Un decreto di confisca è stato eseguito dalla Divisione Anticrimine della Questura di Reggio Calabria nei confronti di Luciano Lo Giudice, considerato esponente dell’omonima cosca calabrese. Un sequestro di beni dal valore di diversi milioni di euro sono stati sottratti a Luciano, figlio del boss defunto Giuseppe e fratello di Antonino Lo Giudice, collaboratore di giustizia, ritenuto capo della consorteria criminale. Luciano Lo Giudice era stato arrestato il 20 ottobre 2009 con l’accusa di intestazione fittizia di beni.

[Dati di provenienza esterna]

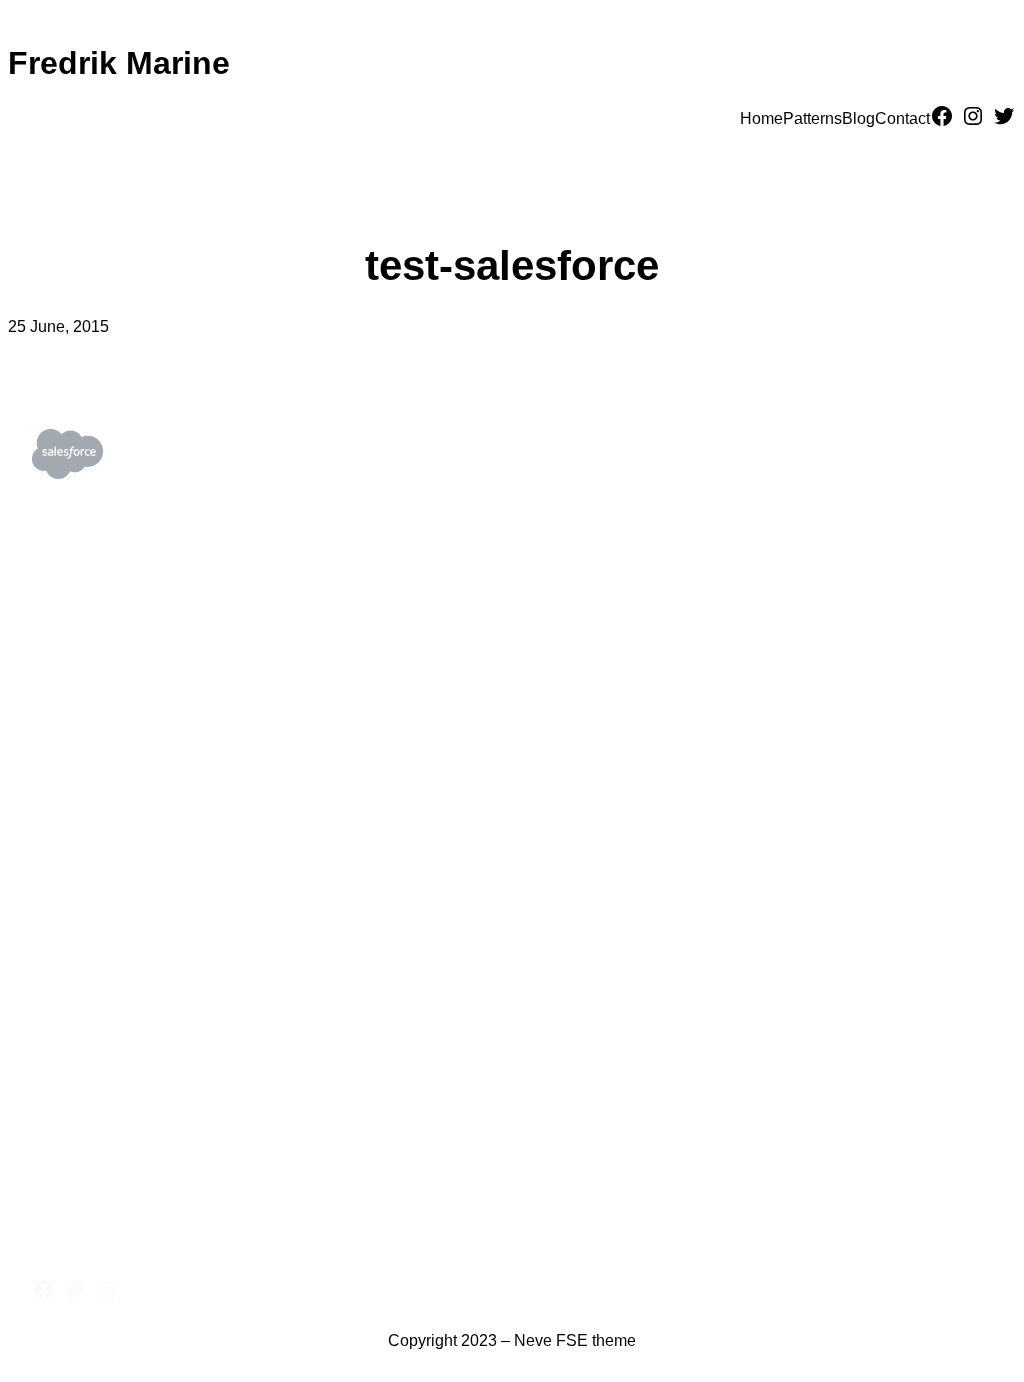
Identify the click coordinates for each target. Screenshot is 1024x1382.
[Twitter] (1004, 116)
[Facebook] (942, 116)
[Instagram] (973, 116)
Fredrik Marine (119, 63)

In seguito, in carcere, gli era stata notificata una seconda ordinanza di custodia cautelare, nel gennaio 2010, per usura ed estorsione. A marzo, poi, è stato mandato a giudizio immediato dal Gip di Catanzaro per gli attentati commessi alla procura generale di Reggio Calabria: una bomba era scoppiata nei pressi dell’abitazione del procuratore generale. Un lanciarazzi rinvenuto davanti al Cedir e indirizzato al procuratore della DDA, è attribuibile sempre a Lo Giudice. In particolare, la confisca che è stata effettuata oggi deriva da tre proposte di sequestro beni che rientrano nella diretta e indiretta disponibilita’ di Luciano Lo Giudice.